Versos del poeta Juan Ortiz preanuncian la trama del filme: "¿Hay entre los árboles una dicha pálida, final, apenas verde, que es un pensamiento ya, pensamiento/fluido de los árboles, luz pensada por estos al anochecer?".
Una pareja mayor, los padres del director (Julio Fontán y María Merlino), son filmados en su propia casa natal del barrio de Banfield, en el Gran Buenos Aires. Discuten sobre la conveniencia de cortar o no la vieja acacia que crece enfrente de la puerta de su hogar.
"Todas las circunstancias de la película son reales. Se parte de dos acacias que están en la puerta de la casa natal; una de ellas parece muerta. Mis padres saben que se está hablando de sus vidas y de la proximidad de la muerte", explicó el realizador.
Sobre la inclusión de sus padres no-actores como protagonistas del filme, Fontán explicó, entre bromista y realista, la decisión: "Son padres muy obedientes y casi no hubo que convencerlos. Les dije que íbamos a rodar una película y que no iba a haber de parte de ellos necesidad de actuar".
El realizador comentó a Reporter que la filmación llevó unos dos años, dado que era de especial interés "la indagación sobre el paso del tiempo".
Fontán también dio detalles sobre la financiación de su filme. "Se logra con el sueldo de uno y algún pequeño aporte como el de mi largo anterior (Donde cae el sol)"... -confió-.
"...La película fue rodada en video; la encerrona vino después en la posproducción. Entonces la apuesta fue que la película fuera invitada a festivales, para poder ir al Instituto Nacional de Cine y Artes Audiovisuales y solicitar un adelanto del subsidio y, así, poder ampliarla a 35 milímetros y hacer la mezcla de sonido".
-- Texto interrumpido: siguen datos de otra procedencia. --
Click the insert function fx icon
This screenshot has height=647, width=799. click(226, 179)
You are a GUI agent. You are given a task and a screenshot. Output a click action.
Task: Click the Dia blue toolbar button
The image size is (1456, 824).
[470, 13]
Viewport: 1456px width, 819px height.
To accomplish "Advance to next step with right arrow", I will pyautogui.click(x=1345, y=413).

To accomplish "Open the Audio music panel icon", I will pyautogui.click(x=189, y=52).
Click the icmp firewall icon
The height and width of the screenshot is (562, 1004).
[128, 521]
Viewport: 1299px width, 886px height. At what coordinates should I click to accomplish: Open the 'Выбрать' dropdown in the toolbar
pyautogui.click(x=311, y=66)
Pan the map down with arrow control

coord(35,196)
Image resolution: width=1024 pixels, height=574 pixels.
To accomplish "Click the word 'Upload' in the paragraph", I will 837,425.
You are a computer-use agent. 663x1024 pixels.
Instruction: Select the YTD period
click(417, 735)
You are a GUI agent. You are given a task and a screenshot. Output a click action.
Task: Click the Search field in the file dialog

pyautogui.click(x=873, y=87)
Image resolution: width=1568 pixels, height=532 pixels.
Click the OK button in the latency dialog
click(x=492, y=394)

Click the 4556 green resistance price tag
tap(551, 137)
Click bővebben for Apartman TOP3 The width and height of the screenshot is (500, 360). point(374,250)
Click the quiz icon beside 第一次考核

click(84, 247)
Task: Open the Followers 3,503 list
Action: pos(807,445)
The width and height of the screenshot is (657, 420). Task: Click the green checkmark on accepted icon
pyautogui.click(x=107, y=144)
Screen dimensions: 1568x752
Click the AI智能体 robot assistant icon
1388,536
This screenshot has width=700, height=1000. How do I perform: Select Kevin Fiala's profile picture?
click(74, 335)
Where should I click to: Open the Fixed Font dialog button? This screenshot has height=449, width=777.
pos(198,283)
Igualmente, para Fontán un presupuesto mínimo no es sinónimo de un filme mínimo. "Cuando se habla de presupuesto chiquito en la realización de una película se ve como un déficit, pero no es un déficit en tanto sea el presupuesto que requiere la película. La pregunta es cómo se hace con bajo presupuesto para generar una estética que no delate el bajo presupuesto. Por esto el cine no debe perder su capacidad de experimentación".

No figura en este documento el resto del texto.